START SOURCE PASSAGE

Anyway, some intuition why the sum in question should be infinite. I find this intuition convincing, but I guess it would take some work to turn this into a real proof.

Consider the upper halfplane model instead, and only the points with $x \in [0,1]$ and $y \leq 1$. We will show that the sum of $y$ coordinates of all the grid points in this sector is infinite. This will also show that your sum in Poincaré disk model is infinite too, because the Poincaré disk model behaves the same as the halfplane model in the limit (like this).

END SOURCE PASSAGE
START RECORD EXTRACTS

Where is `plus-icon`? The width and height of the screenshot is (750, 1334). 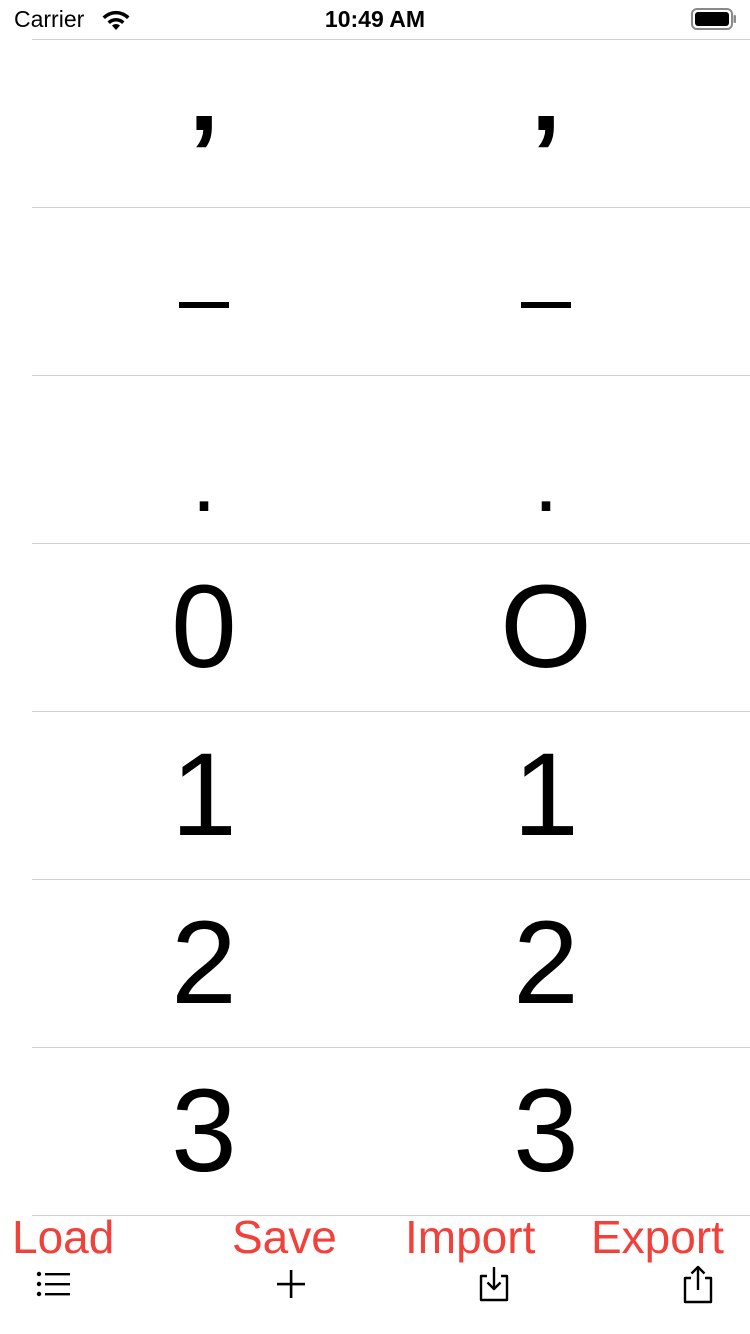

END RECORD EXTRACTS
START RECORD EXTRACTS

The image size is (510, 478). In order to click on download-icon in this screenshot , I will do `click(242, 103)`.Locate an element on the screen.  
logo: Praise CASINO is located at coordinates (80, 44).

END RECORD EXTRACTS

= PROBLEMS AND TASKS =
- 1) Answer these from the hyperbolic grid passage:
(a) How much effort would it take to turn the writer's intuition into a real proof?
(b) Which points of the upper halfplane model are considered?
(c) Why would the result also hold in the Poincaré disk model?
- 2) Write the next part of the hyperbolic grid passage, picking up after its final sentence.

= ANSWERS TO THE TASKS =
- 1)
(a) It would take some work.
(b) Only the points with $x \in [0,1]$ and $y \leq 1$.
(c) Because the Poincaré disk model behaves the same as the halfplane model in the limit.

- 2)
Isometries of the halfplane model include horizontal translations $(x,y) \mapsto (x+a,y)$ and scaling $(x,y) \mapsto (ax,ay)$. Take $a<1$. Since regular hyperbolic tilings have constant density, there are as many grid points in the rectangle $[0,1] \times [a^{k+1},a^k]$ as in $[0,a] \times [a^{k+2}, a^{k+1}]$ (by scaling isometry). Therefore, there will be $1/a$ as many points in the rectangle $[0,1] \times [a^{k+2}, a^{k+1}]$ (by translation isometry). Hence, the number of points in this rectangle is asymptotically $\Theta(1/a^k)$. The sum of $y$ coordinates of all points in the rectangle $[0,1] \times [a^{k+1}, a^k]$ will be $\Theta(a^k)$ ($y$ coordinate) times $\Theta(1/a^k)$, which is $\Theta(1)$. Since our region is the sum of $[0,1] \times [a^{k+1}, a^k]$ for all $k \geq 0$, the sum in question is $\sum_{k=0}^\infty \Theta(1) = \infty$.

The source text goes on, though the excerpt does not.